Extension: Building a K-means Clustering Model

4.16. Extension: Building a K-means Clustering Model#

Building a KNN model using sklearn is very similar to how we have built previous models.

Let’s first look at our dataset flowers.csv. It contains flower information where for each flower we have the number of petals and its colour. Note that this data does not have labels, i.e. the flowers do not already have an allocated class.

import pandas as pd
import matplotlib.pyplot as plt

data = pd.read_csv("flowers.csv")

plt.scatter(data["Petals"], data["Colour"], color="black")
plt.xlabel("Number of Petals")
plt.ylabel("Colour")
plt.savefig("plot.png")

To build a k-means clustering model we need to import the model.

from sklearn.cluster import KMeans

Then we create the model and specify the number of groups we want, i.e. the value of n_clusters.

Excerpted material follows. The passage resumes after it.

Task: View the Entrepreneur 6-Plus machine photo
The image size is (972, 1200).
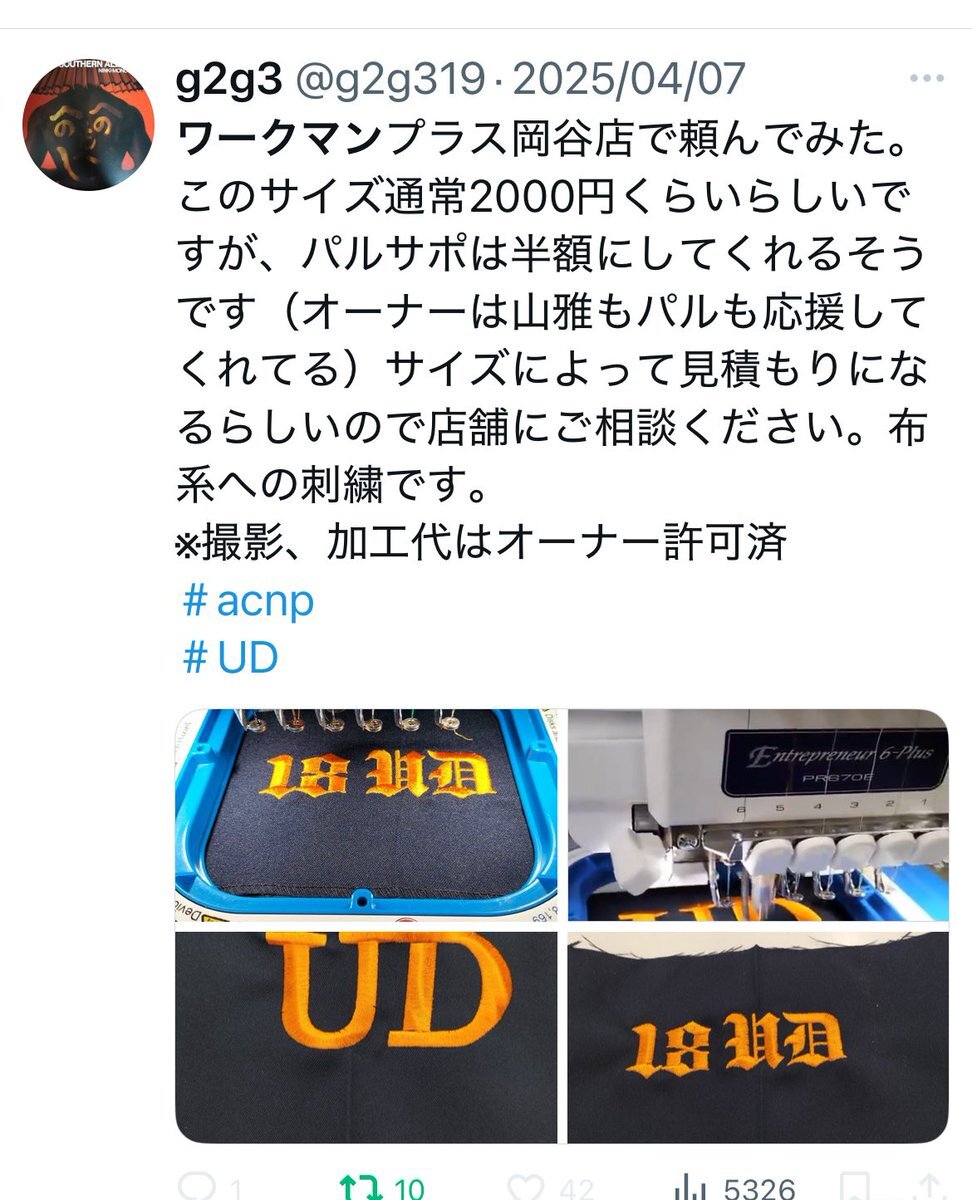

For now we’ll set this to 3.

kmeans = KMeans(n_clusters=3)

We fit our model to the data using

kmeans.fit(data)

We can obtain the labels, i.e. the group assignments for each point using:

labels = kmeans.labels_

And we can obtain the coordinates of the centroids using:

centroids = kmeans.cluster_centers_

Below is a full example. We have introduced some additional code when it comes to plotting the data so that the colour of the datapoints indicate the group and also so you can visualise the centroids.

Note

Try experimenting with different values of k, i.e. changing the number of groups. It’s up to you to decide what you think the most appropriate value of k is!

import pandas as pd
import matplotlib.pyplot as plt
from sklearn.cluster import KMeans

data = pd.read_csv("flowers.csv").to_numpy()

kmeans = KMeans(n_clusters=3)
kmeans.fit(data)
labels = kmeans.labels_
centroids = kmeans.cluster_centers_

plt.scatter(data[:, 0], data[:, 1], label="Data", cmap="rainbow", c=labels)
plt.scatter(
    centroids[:, 0],
    centroids[:, 1],
    s=100,
    color="gold",
    edgecolors="black",
    label="Centroids",
)
plt.xlabel("Number of Petals")
plt.ylabel("Colour")
plt.legend()
plt.savefig("plot")